Antibodi monoklonal diproduksi oleh klon sel B tunggal yang difusikan dengan sel mieloma untuk membuat hibridoma. Mereka mengenali satu epitop, memberikan spesifisitas tinggi dan kinerja yang reprodusibel. Antibodi monoklonal mencit secara historis adalah standar, tetapi antibodi monoklonal kelinci kini mendominasi karena menawarkan sensitivitas lebih baik karena afinitas lebih tinggi dan pengikatan ke epitop yang lebih beragam.

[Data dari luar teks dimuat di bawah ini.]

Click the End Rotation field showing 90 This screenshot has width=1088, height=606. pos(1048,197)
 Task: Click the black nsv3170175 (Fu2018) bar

Antibodi rekombinan direkayasa dari gen antibodi yang telah diurutkan, menghilangkan imunisasi hewan. Mereka menawarkan konsistensi yang tak tertandingi dan dapat dirancang untuk format spesifik (fragmen Fab, varian rantai tunggal, antibodi bispesifik).

Sistem Deteksi

IHC langsung menggunakan antibodi primer yang dikonjugasi langsung ke label (enzim atau fluorofor). Ini sederhana dan cepat tetapi kurang sensitif karena hanya satu antibodi berlabel yang berikatan per antigen.

IHC tidak langsung menggunakan antibodi primer tanpa label yang dideteksi oleh antibodi sekunder berlabel yang menargetkan daerah Fc spesifik spesies antibodi primer. Amplifikasi dari beberapa antibodi sekunder yang berikatan per primer meningkatkan sensitivitas.

Deteksi berbasis polimer menggunakan tulang punggung polimer (dekstran atau sejenisnya) yang dikonjugasi ke beberapa antibodi sekunder dan beberapa molekul enzim. Ini memberikan amplifikasi sinyal yang kuat tanpa masalah latar belakang dari sistem avidin-biotin.

Metode kompleks avidin-biotin (ABC) memanfaatkan afinitas tinggi avidin (atau streptavidin) untuk biotin. Antibodi sekunder biotinilasi dideteksi oleh kompleks avidin dan enzim biotinilasi yang sudah terbentuk. Meskipun sensitif, biotin endogen dalam jaringan (hati, ginjal, otak) dapat menyebabkan pewarnaan latar belakang.

Kromogen dan Fluorofor

DAB (3,3’-diaminobenzidine) menghasilkan endapan coklat tak larut di lokasi antigen target. Ini tahan alkohol dan permanen, menjadikannya kromogen yang paling banyak digunakan untuk IHC medan terang.

Fast Red dan AEC menghasilkan endapan merah yang larut dalam alkohol, memerlukan media mounting berair. Mereka berguna untuk IHC ganda bila dikombinasikan dengan DAB.

Fluorofor (FITC, TRITC, Alexa dyes) memungkinkan imunofluoresensi multi-label dengan pemisahan spektral, memungkinkan visualisasi simultan beberapa antigen.

Pengambilan Kembali Antigen

Fiksasi formalin menciptakan ikatan-silang jembatan metilen yang menutupi banyak epitop, membuatnya tidak dapat diakses oleh antibodi. Pengambilan epitop induksi panas (HIER) menggunakan microwave, pressure cooker, atau penangas air untuk memanaskan irisan dalam buffer sitrat (pH 6,0) atau buffer Tris-EDTA (pH 9,0) selama 20-40 menit, memutus ikatan-silang dan mengembalikan antigenisitas. Pengambilan enzimatik menggunakan protease (tripsin, proteinase K, pepsin) untuk antigen yang sensitif terhadap panas. Pilihan metode pengambilan spesifik untuk antibodi dan dioptimalkan selama validasi IHC.

Kontrol dan Interpretasi

Setiap proses IHC harus menyertakan kontrol positif (jaringan yang diketahui mengekspresikan antigen target pada intensitas dan lokalisasi yang diharapkan — inti, sitoplasma, atau membran) dan kontrol negatif (jaringan yang sama diproses tanpa antibodi primer). Kontrol positif internal (sel non-neoplastik dalam irisan yang sama yang seharusnya mengekspresikan antigen) memberikan validasi tambahan. Pewarnaan diinterpretasikan sebagai positif atau negatif dengan perhatian pada lokalisasi subseluler — antibodi yang diharapkan menunjukkan pewarnaan inti (ER, Ki-67) yang menunjukkan pewarnaan sitoplasma kemungkinan non-spesifik.